ALTAMBA 1.78B
ALTAMBA (Alternating Mamba) is a 1.78B parameter dual-path language model that runs a Transformer and State Space Model (Mamba-2) in parallel at every layer, blending them through learned destructive and constructive interference.
Architecture
| Parameter | Value |
|---|---|
| Parameters | 1.78B |
| Layers | 12 |
| d_model | 2560 |
| Attention heads | 8 |
| FFN expansion | 4x |
| Denoiser scale | 0.75x |
| Context length | 256 |
| Vocab size | 100,288 |
| Tokenizer | tiktoken cl100k_base |
Key Innovations
- Dual-path: Transformer + Mamba-2 SSM run in parallel at every layer
- Peristaltic Normalization: Alternating Post-LayerNorm (even layers, variance clamping for denoising) and Pre-LayerNorm (odd layers, gradient flow for blending)

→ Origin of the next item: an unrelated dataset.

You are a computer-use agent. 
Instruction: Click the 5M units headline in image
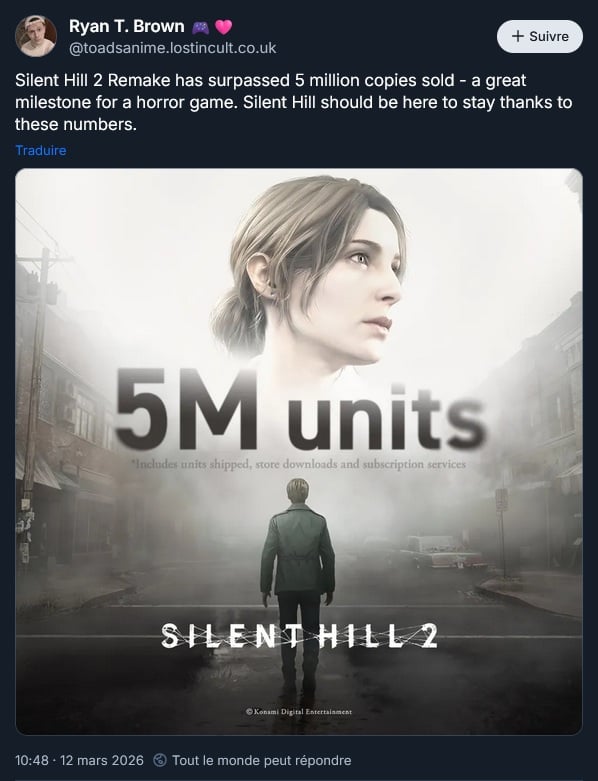pyautogui.click(x=300, y=411)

- The Razor: Learnable blending operation
y = s * [(c - W1) * LN(x_denoiser) + (c' - W2) * x_main]with per-layer parameters and output scaling - Role reversal: Even layers use SSM as main signal / Transformer as denoiser; odd layers reverse roles
- Bottleneck compression: 0.75x denoiser paths for parameter efficiency
- Bounded-dt fix: Sigmoid-bounded discretization timestep for Mamba-2 stability
Results
| Scale | Baseline Val Loss | ALTAMBA Val Loss | Improvement |
|---|---|---|---|
| 402M | 3.1866 | 2.8886 | 9.35% |
| 1.08B | 2.9771 | 2.6974 | 9.40% |
| 1.78B | 2.4427 | 2.2554 | 7.66% |
Baselines are parameter-matched Jamba (1:7 attention-to-Mamba ratio). Trained on Common Pile (arXiv subset).
Checkpoint Details
- File:
best_model_altamba_fp16.pt - Format: PyTorch state dict (fp16)
- Training step: 8625
- Validation loss: 2.2554
- State dict keys: Direct
TransformerSSMDenoisekeys (no wrapper prefix)
Usage
import torch
import tiktoken
from transformer_ssm_denoise import TransformerSSMDenoise
# Tokenizer
enc = tiktoken.get_encoding("cl100k_base")
vocab_size = 100288
# Create model
model = TransformerSSMDenoise(
vocab_size=vocab_size,
d_model=2560,
n_layers=12,
n_heads=8,
d_ff=10240,
dropout=0.0,
init_w1=1.5,
init_w2=-0.5,
use_denoising=True,
baseline_type="dual",
use_scaling=True,
denoiser_scale_ssm=0.75,
denoiser_scale_transformer=0.75,
use_odd_ssm=True,
)
# Load checkpoint
state_dict = torch.load("best_model_altamba_fp16.pt", map_location="cpu", weights_only=True)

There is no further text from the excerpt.